Suppose \(A\) is the generating matrix and \(b\) is a vector given by the input col_vector. Then this function returns a sage.matrix.matrix_integer_dense object whose row \(u\) satisfying \(A \cdot u^{t}=b\). In other words, if the input is an element of the given affine semigroup, it returns non-empty matrix whose rows show how to generated the input using the generators of the affine monoid. Otherwise, if the input is not the element of the given affine monoid, it returns the empty matrix.

INPUT:

  • col_vector – A NumPy.ndarray object with 2-dimensional shape with integer coefficients or sage.matrix.matrix_integer_dense object with one column. In other words, this argument should be a vector.

OUTPUT:

  • A sage.matrix.matrix_integer_dense object whose row \(u\) is the solution of the equation \(A \cdot u^{t}=b\).

EXAMPLE:

sage: from stdpairs import AffineMonoid
sage: A = matrix(ZZ, [[1,2,7],[0,2,4]])
sage: Q = AffineMonoid(A)
sage: Q.is_element(matrix(ZZ,[[7],[4]]))
[0 0 1]
[3 2 0]
sage: Q.is_element(matrix(ZZ,[[-1],[0]]))
[]
is_empty()

returns True iff it is an empty set as an affine monoid .

EXAMPLE:

sage: from stdpairs import AffineMonoid
sage: A = matrix(ZZ, [[1,2,7],[0,2,4]])
sage: Q = AffineMonoid(A)
sage: Q.is_empty()
False
sage: R = AffineMonoid(matrix(ZZ,0))
sage: R.is_empty()
True
is_pointed()

returns True iff the given affine monoid is pointed, i.e., no units except 0.

EXAMPLE:

sage: from stdpairs import AffineMonoid
sage: A = matrix(ZZ, [[1,2,7],[0,2,4]])
sage: Q = AffineMonoid(A)
sage: Q.is_pointed()
True
sage: R = AffineMonoid(matrix(ZZ,[[1,2,7,-1],[0,2,4,0]]))
sage: R.is_pointed()
False
mingens()

returns the minimal generating set of the given affine monoid as an NumPy.ndarray object with 2-dimensional shape if self is pointed affine monoid. If self is not pointed, then return the generating set with warning message.

OUTPUT:

  • genset – A NumPy.ndarray object with 2-dimensional shape.

EXAMPLE:

sage: from stdpairs import AffineMonoid
sage: A = matrix(ZZ, [[1,2,7],[0,2,4]])
sage: Q = AffineMonoid(A)
sage: Q.mingens()
array([[1, 2],
       [0, 2]])
poly()

returns a polyhedron in \(\mathbb{Q}^{n}\) generated by the given affine monoid.
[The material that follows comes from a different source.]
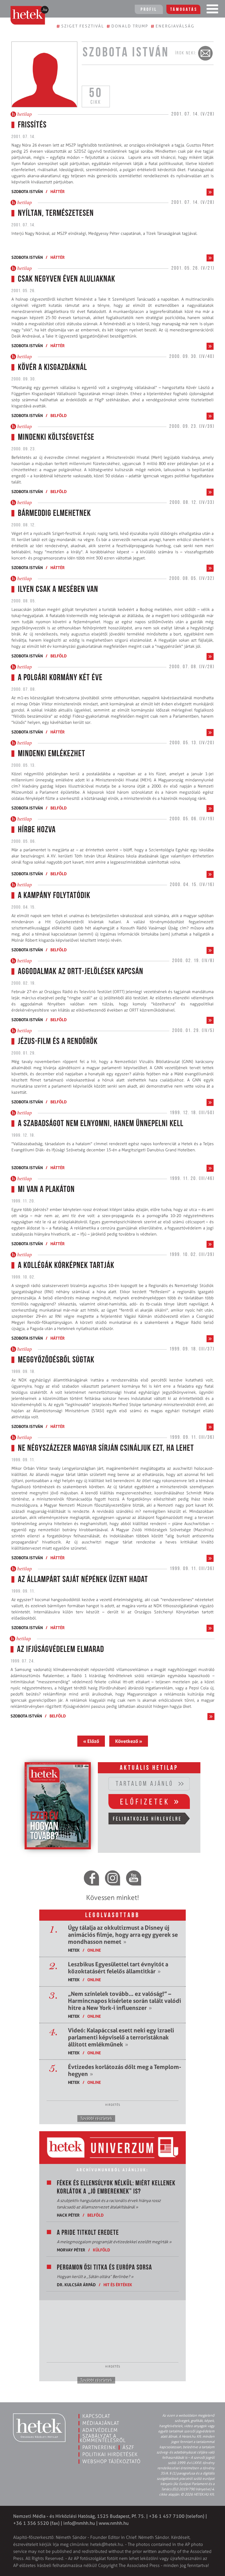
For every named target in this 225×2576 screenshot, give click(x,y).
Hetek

Notes that even the affine monoid non-normal, this returns only the normal rational cone, i.e., consisting of all lattice points of a rational polyhedron. See Polyhedra for details to use the object returned.

OUTPUT:

  • poly – A sage.geometry.polyhedron.parent.Polyhedra_ZZ_ppl_with_category object.

EXAMPLE:

sage: from stdpairs import AffineMonoid
sage: A = matrix(ZZ, [[1,2,7],[0,2,4]])
sage: Q = AffineMonoid(A)
sage: Q.poly()
A 2-dimensional polyhedron in ZZ^2 defined as the convex hull of 1 vertex and 2 rays
sage: B = matrix(ZZ, [[1,1],[0,1]])
sage: R = AffineMonoid(B)
sage: Q.poly() == R.poly()
True
sage: # They are differ as a polyhedron over ZZ, but the same as an object in SageMath.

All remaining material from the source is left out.